When a crisis hits, these shortages grow more visible. The loss of a single provider can ripple through an entire region. Families who might have relied on a consistent nurse, doctor, or clinic suddenly find themselves without guidance or reassurance at precisely the moment when they need it most.
This is why a more collaborative approach to maternal and infant care matters, not only during hurricanes or earthquakes, but every day.
Collaboration as a Form of Preparedness
Doulas are not a replacement for nurses or physicians, nor are they a luxury add-on to traditional maternity care. They are part of an evidence-based, team-oriented model that fosters trust, communication, and continuity—qualities that can sustain a system when it is under strain.
In an emergency, that model becomes more than supportive; it becomes strategic. When power and communication lines are down, doulas who are already embedded in their communities can help families navigate where to seek safe care, provide emotional stabilization, and communicate essential information between patients and clinical providers.
Doulas can also play a quiet but powerful role in maintaining continuity of trust. The same relationship that helps a patient feel safe in the delivery room also helps them stay connected to health guidance when the usual channels are disrupted.
Just as importantly, doulas often work alongside midwives and nurses, reinforcing rather than replacing their care. This collaboration can ease communication bottlenecks, reduce anxiety, and help ensure that families understand their options in real time.
The heart of this model is connection between patients, families, and every member of the care team. When those connections are strong, they make the whole system more resilient, whether in a bustling urban hospital or a rural clinic cut off by floodwaters.
Building Systems That Can Withstand the Storm
For health systems and hospital leaders, Hurricane Melissa offers a sobering but constructive lesson. Resilience in maternal and infant health does not begin when a hurricane warning is issued. It begins in the relationships and infrastructure built long before disaster strikes.
Hospitals and community-based organizations can strengthen those foundations through:
Collaborative care planning: Integrating doulas and other non-clinical support professionals into maternal health protocols before emergencies occur.

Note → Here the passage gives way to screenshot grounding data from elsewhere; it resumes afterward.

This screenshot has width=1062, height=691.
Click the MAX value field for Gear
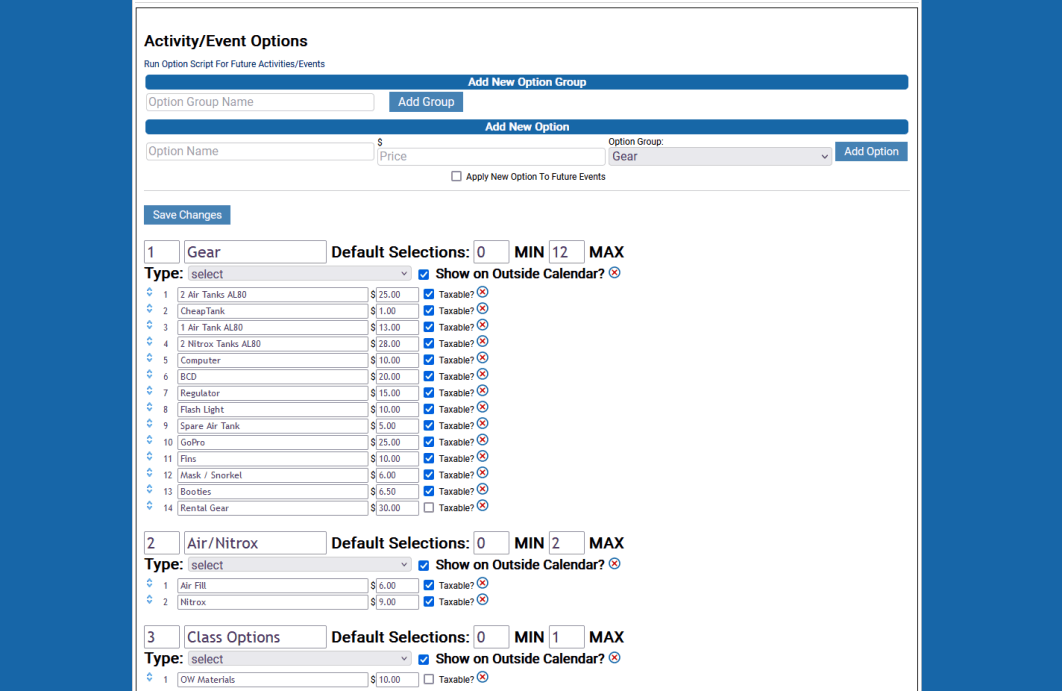(x=566, y=252)
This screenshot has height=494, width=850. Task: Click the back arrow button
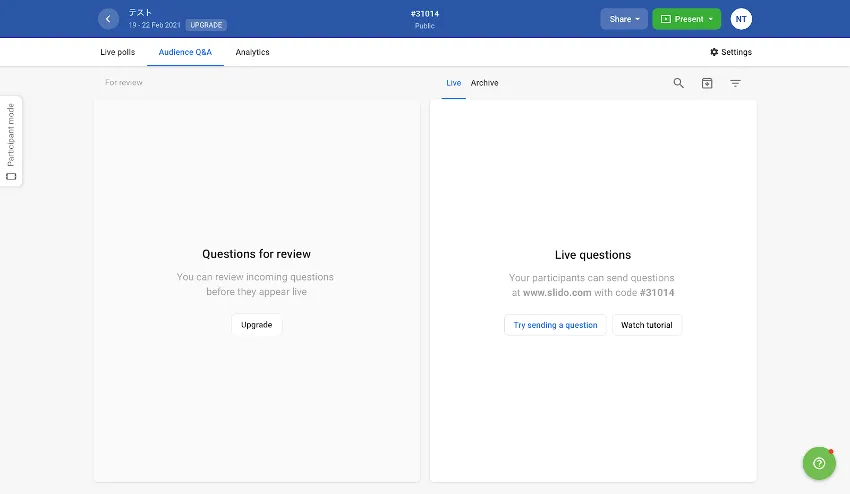tap(108, 19)
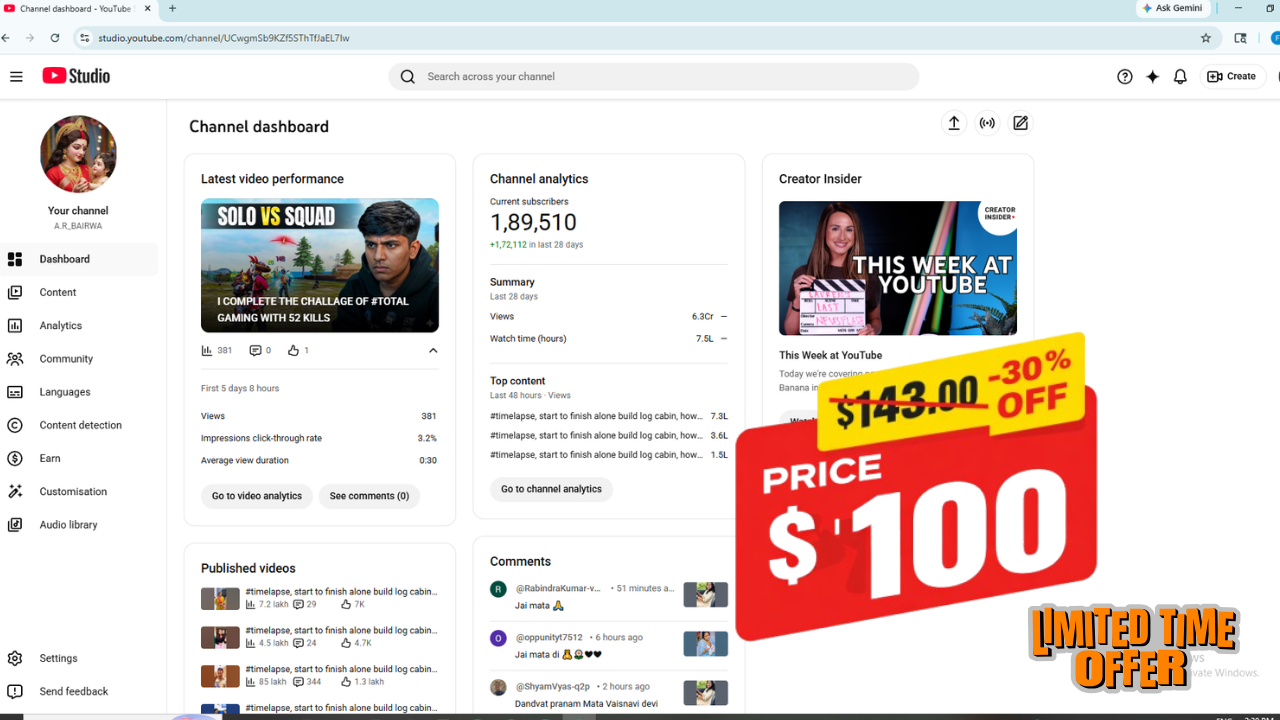Click the Ask Gemini button in browser
The height and width of the screenshot is (720, 1280).
point(1172,8)
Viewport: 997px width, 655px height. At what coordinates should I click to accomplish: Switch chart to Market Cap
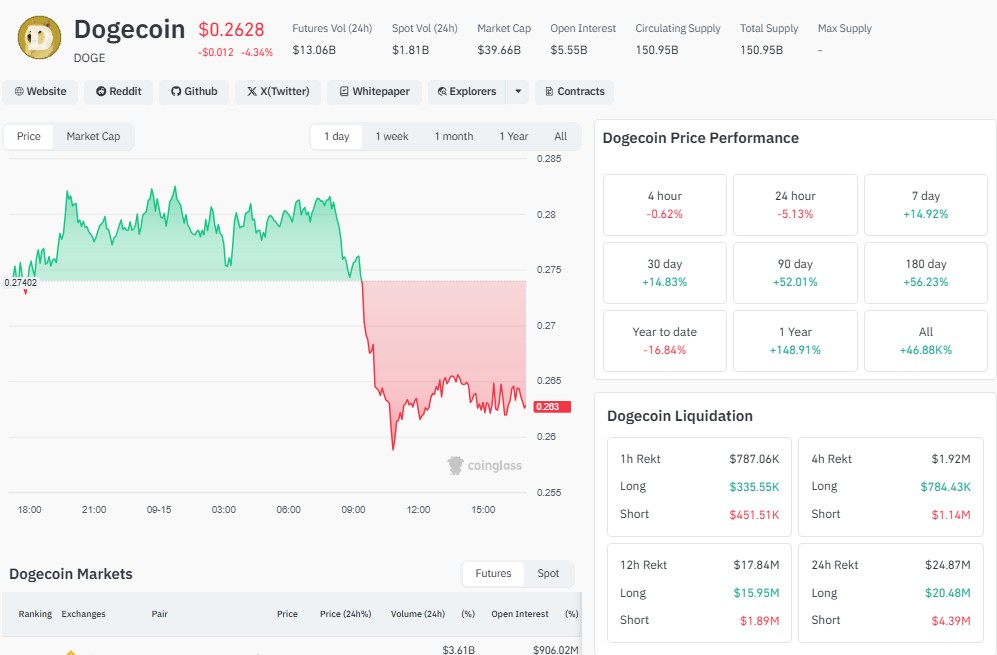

Referral and communication networks: Ensuring that each patient can be connected to safe, trusted providers even when facilities are disrupted.
Training for disaster-sensitive maternity care: Including emergency birth readiness, trauma-informed communication, and culturally responsive support.
Community partnerships: Linking clinical and non-clinical care so information and emotional support continue to flow even when resources are scarce.
These are not extra measures; they are essential steps in building health systems that serve mothers and babies equitably, especially as climate-related disasters increase in frequency and intensity.
A Call to Think Beyond Recovery
As the region begins to rebuild, there is an opportunity to think forward. Integrating collaborative care models that include doulas, midwives, nurses, and physicians can help ensure that when the next storm comes, and it will, families will not have to navigate pregnancy or birth alone.
Whether in Jamaica, across the Caribbean, or anywhere that maternal health systems are tested by crisis, investing in those relationships now can mean the difference between vulnerability and resilience later.
A&A Doula Consulting remains committed to advancing these models, not as a business solution, but as a shared framework for care that honors both the science and the humanity of birth. The lesson of Hurricane Melissa is clear: when systems are connected, communities recover stronger.